Sofia asks about him. He will be sworn in to the bar in two months and become a deputy prosecuting attorney in Kindle County in Raymond Horgan's office.
"And what about the rest of it?" Sofia asks. "Still going with Georgia?"
"Still going with Georgia," he answers. Her two small front teeth appear over her skinny lower lip and that fine set of honkers seems to perk up somehow. He recognizes what she's thinking: When are you going to figure it out? "She's here somewhere," he says and gestures widely, as if he did not know that Georgia is bound to have stayed close, almost as if he otherwise might get away.
"I'll have to find her," Sofia says. "And say hello."
"You should," he says, feeling that Georgia has somehow thwarted the momentum of their conversation. Sofia parts with a quick wave and he resists the temptation to let his eye follow her. But the impact of her presence lingers. Sofia, he senses, has become one of those people he has longed to be, able to make herself felt in the world. It is a jarring sight when he finally glances back a second later to see Sofia with Georgia, who holds no similar ambitions. At Father Nik's urging, Georgia skipped college, and is already a senior teller at a local bank. Paul loves Georgia. He will always love Georgia. But he is not sure he wants to marry her, which is what she and her family have long expected. That is his problem. Life with Georgia would be good, but not necessarily interesting.

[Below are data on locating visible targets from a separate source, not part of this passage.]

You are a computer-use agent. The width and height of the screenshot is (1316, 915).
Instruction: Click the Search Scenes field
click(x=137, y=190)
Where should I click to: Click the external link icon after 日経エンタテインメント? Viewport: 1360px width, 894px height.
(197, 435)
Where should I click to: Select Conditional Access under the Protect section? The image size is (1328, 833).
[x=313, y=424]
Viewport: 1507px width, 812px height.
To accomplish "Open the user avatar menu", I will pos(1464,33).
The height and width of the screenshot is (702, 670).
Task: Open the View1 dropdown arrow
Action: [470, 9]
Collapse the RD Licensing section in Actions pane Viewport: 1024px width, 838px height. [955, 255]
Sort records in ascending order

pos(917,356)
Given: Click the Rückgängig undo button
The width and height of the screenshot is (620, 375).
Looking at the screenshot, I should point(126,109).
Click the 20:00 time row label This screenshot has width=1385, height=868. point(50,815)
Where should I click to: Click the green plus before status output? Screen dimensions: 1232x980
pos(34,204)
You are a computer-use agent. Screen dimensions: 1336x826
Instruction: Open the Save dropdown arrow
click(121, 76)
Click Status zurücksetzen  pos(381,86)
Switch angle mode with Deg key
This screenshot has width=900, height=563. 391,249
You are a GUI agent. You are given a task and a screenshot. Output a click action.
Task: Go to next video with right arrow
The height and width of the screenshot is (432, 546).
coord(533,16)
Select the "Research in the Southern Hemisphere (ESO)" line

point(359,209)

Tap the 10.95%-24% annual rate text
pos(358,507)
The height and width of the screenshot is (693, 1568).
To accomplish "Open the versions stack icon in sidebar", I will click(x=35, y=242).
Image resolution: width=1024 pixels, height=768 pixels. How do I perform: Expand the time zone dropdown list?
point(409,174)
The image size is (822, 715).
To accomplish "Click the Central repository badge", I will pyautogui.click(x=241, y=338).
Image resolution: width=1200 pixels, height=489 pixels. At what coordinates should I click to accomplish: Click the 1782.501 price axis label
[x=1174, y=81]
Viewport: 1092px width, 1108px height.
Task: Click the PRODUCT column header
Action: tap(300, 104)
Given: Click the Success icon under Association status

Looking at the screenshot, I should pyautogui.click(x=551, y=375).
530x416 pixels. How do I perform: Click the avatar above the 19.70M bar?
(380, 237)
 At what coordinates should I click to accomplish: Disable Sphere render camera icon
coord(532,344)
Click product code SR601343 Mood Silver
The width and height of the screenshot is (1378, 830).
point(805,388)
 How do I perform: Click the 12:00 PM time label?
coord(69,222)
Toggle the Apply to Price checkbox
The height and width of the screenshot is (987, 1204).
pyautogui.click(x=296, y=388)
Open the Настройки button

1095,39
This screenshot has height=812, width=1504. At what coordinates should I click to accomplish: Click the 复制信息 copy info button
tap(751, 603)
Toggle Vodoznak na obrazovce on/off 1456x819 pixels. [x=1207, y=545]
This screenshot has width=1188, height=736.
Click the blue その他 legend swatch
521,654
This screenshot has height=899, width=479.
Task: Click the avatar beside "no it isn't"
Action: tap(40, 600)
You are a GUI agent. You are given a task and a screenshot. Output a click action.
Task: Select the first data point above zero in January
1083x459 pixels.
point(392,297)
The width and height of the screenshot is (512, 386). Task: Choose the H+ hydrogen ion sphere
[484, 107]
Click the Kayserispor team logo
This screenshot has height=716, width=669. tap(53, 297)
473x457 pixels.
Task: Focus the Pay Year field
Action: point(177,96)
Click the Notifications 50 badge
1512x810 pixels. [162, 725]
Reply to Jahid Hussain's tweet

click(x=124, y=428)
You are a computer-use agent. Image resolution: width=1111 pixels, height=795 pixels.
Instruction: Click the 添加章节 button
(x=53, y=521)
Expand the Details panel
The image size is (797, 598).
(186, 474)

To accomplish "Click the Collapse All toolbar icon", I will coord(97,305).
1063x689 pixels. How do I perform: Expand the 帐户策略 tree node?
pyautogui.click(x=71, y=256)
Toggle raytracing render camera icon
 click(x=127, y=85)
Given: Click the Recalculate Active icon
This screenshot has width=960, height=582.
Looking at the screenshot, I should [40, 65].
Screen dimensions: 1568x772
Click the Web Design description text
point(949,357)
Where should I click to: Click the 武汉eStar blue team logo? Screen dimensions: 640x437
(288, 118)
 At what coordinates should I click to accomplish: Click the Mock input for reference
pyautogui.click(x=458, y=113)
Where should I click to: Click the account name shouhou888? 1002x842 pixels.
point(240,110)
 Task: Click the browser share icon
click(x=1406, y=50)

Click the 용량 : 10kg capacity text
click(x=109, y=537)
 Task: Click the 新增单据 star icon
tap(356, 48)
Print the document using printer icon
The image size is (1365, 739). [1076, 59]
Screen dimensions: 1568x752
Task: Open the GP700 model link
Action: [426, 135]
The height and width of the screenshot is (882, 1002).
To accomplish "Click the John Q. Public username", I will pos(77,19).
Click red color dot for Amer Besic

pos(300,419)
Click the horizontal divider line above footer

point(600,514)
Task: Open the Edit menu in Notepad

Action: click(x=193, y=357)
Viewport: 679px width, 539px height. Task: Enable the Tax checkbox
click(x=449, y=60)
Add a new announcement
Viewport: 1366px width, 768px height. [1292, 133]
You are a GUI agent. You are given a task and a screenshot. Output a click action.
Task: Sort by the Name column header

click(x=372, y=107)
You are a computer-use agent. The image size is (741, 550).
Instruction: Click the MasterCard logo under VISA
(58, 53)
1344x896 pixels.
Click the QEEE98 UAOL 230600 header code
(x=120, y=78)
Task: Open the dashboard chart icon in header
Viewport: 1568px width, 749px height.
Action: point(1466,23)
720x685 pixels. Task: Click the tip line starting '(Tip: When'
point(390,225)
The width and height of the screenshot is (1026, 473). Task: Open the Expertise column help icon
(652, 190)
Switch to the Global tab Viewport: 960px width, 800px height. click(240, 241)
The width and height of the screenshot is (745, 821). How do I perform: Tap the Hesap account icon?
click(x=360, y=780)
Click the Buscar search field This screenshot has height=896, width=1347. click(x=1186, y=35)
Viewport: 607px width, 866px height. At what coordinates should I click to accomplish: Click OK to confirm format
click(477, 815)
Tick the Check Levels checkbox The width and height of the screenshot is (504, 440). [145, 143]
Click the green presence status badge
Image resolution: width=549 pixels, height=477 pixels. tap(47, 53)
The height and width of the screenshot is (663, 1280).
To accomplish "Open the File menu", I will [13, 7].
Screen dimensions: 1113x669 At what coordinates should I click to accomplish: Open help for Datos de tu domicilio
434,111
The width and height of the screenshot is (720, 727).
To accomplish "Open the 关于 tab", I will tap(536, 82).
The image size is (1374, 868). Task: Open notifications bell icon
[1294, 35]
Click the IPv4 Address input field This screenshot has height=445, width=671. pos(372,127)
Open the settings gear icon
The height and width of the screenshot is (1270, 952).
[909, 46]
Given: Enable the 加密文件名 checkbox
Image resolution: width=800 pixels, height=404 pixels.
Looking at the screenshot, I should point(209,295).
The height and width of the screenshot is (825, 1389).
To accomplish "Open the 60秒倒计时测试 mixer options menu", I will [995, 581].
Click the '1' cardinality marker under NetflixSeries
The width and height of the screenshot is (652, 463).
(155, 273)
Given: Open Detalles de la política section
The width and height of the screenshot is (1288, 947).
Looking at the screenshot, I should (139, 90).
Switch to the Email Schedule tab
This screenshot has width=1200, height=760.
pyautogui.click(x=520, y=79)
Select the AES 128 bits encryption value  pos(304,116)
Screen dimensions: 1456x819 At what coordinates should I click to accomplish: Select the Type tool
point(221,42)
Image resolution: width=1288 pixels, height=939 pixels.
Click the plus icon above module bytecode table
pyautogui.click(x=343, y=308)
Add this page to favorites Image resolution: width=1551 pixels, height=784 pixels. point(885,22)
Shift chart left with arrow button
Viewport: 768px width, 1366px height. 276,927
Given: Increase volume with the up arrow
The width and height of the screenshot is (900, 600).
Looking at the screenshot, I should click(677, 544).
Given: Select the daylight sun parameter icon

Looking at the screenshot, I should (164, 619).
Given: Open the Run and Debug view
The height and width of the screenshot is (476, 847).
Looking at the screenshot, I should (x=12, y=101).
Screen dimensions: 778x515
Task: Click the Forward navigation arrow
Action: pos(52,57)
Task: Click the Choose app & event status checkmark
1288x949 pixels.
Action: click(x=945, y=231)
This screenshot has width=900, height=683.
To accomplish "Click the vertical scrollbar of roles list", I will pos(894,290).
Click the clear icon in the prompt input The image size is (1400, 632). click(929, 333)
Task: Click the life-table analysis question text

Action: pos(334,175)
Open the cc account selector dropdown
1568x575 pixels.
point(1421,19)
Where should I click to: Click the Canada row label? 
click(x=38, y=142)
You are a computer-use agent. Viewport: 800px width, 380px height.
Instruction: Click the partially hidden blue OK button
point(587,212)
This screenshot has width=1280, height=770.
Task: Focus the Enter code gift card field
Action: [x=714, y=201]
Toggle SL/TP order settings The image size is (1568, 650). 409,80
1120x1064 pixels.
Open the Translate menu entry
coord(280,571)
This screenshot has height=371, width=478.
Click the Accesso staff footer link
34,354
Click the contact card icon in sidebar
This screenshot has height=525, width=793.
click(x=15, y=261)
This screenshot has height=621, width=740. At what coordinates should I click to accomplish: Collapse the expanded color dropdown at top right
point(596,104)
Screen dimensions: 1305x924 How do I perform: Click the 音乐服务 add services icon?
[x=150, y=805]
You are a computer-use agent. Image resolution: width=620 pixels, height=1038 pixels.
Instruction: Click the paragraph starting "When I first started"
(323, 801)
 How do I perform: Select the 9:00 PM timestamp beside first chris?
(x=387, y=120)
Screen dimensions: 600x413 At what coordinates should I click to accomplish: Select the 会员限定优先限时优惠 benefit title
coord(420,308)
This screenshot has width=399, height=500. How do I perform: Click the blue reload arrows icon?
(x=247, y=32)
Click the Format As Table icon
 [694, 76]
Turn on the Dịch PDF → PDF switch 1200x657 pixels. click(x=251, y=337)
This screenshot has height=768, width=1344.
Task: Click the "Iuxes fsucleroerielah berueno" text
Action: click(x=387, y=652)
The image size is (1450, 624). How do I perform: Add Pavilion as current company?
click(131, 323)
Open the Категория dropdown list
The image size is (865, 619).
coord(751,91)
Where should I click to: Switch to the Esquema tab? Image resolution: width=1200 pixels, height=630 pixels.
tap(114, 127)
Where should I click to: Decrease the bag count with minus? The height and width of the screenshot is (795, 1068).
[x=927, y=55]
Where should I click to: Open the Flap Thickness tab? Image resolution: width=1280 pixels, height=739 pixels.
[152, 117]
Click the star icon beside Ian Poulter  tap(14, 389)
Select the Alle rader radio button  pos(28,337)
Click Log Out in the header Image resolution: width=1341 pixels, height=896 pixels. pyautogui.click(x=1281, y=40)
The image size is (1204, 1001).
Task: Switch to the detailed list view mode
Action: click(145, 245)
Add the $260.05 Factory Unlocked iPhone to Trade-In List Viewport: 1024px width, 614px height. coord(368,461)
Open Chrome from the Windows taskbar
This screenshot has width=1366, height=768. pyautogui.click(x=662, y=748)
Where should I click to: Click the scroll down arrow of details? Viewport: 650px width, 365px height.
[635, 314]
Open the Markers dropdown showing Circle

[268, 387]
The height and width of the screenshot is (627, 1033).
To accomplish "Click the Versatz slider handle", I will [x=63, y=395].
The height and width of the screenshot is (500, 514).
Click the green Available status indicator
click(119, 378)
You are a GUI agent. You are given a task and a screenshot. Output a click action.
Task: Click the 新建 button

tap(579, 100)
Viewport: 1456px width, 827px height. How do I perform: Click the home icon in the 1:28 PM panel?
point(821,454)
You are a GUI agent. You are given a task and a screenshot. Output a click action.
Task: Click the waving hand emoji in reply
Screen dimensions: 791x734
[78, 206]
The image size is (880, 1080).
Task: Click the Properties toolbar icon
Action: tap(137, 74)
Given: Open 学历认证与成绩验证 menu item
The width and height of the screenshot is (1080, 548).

Caught up with these thoughts, Paul realizes that he has lost track of their mother, and when he finally spots her, he is alarmed to see her engaged with the host. But Lidia is considering Zeus with an unyielding expression. Dark and still improbably handsome at the age of sixty-six, Zeus with his rushing silver hair is turned out in a white suit, doing his best to appear jolly in the face of Lidia's coolness. Paul would have thought that Zeus is too obviously stuck on himself to succeed in politics, but he became the Republican candidate for governor, and is neck and neck in the general election race with barely two months to go. If Zeus wins, he will presumably leave his vast business, which owns shopping centers across the nation, in the hands of Hal, who is virtually certain to run it into the ground.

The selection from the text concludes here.